In his January column for Msafiri, Komla expressed his belief that Africa is set to become the next big online marketplace
“Do you know anyone who is flying from Accra to London this weekend? I need someone to bring me a…” How many times have you seen a request like that posted on a friend’s social media page? I will be the first to admit I have used social media to send a general request to any friends who might be travelling between Africa and Europe. Social media has really changed the way we interact. Usually it works and I find someone who is coming my way and my item is delivered in 48 hours.
In 2009 I did a report on the impact of undersea cables along the east and west African coasts. Delivering high-speed Internet, these conduits of connectivity promised to change business, communication, education and technology in Africa. The claim was that high- speed Internet would connect hundreds of millions of people across the continent, providing stronger communication platforms and social media. There is still some distance to go before the continent is fully connected, but the progress to date has been impressive.
In October last year I attended a conference in Rabat where business cards were no longer the only way of exchanging details. Most participants used a smartphone app that scanned personal details that had been pre-loaded onto a plastic ID card. Similarly at the launch of the new BBC studios at the beginning of the year we used an app that gives users a tour of the new building at Portland Place in London. But what does this all mean for Africa?

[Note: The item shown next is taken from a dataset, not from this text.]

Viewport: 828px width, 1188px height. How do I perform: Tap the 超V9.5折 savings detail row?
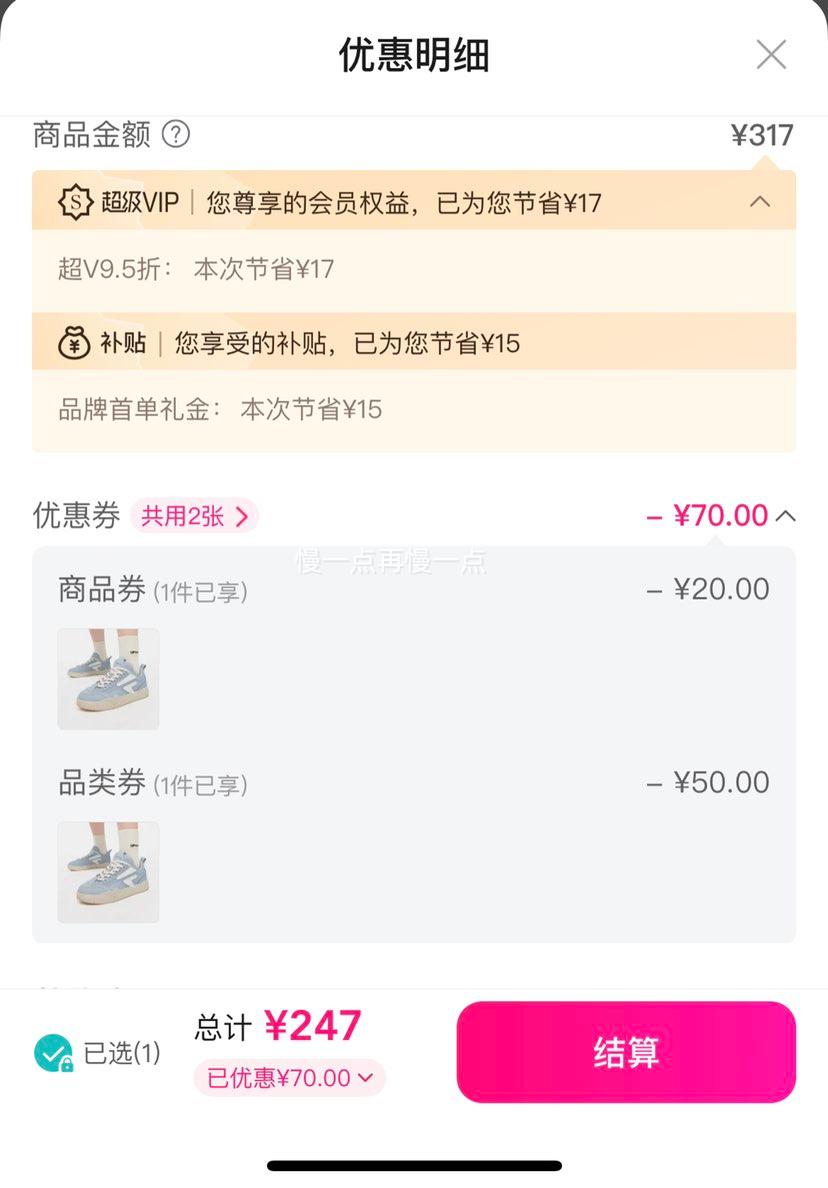[414, 270]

The evidence is clear that when it comes to business, Africa is the next big thing. The Internet is vital in this regard. I have to admit I am a bit of an online aficionado. After checking into a hotel the first question out of my mouth is, “How do I get on the Internet?”. In some places it is included in the hotel services, other times I have to pay for it. But even though there are still challenges with terrestrial infrastructure, Internet access can be taken for granted in most of Africa’s megacities.
The rise of mobile telephony in Africa has been simply phenomenal. Globally, Africa is the second biggest user of mobile phones. The expansion of mobile services across Africa has created platforms for speedy communications, electronic banking, social media and so on. However, many analysts think the next big trend will be online sales and marketing tailored to African consumers.
Already we use social media for wedding announcements, parties, business conferences, domestic and social services. Young people in Africa spend an inordinate amount of time online. I would hazard a guess and say there are tens of millions of Africa’s educated youth engaged online everyday. They are the centrepiece of an energetic and vibrant market that is growing in size and sophistication. A young middle class.
The challenge to African businesses is simple: how do you turn this group into your client base? I was pleasantly surprised to learn that an upscale Dutch suit maker that has offices in London, New York and Washington is opening branches in Lagos and Johannesburg, complete with online sales. The market research has told them where the money is and who has it. Africa is set to become the next big online marketplace. Is your business ready?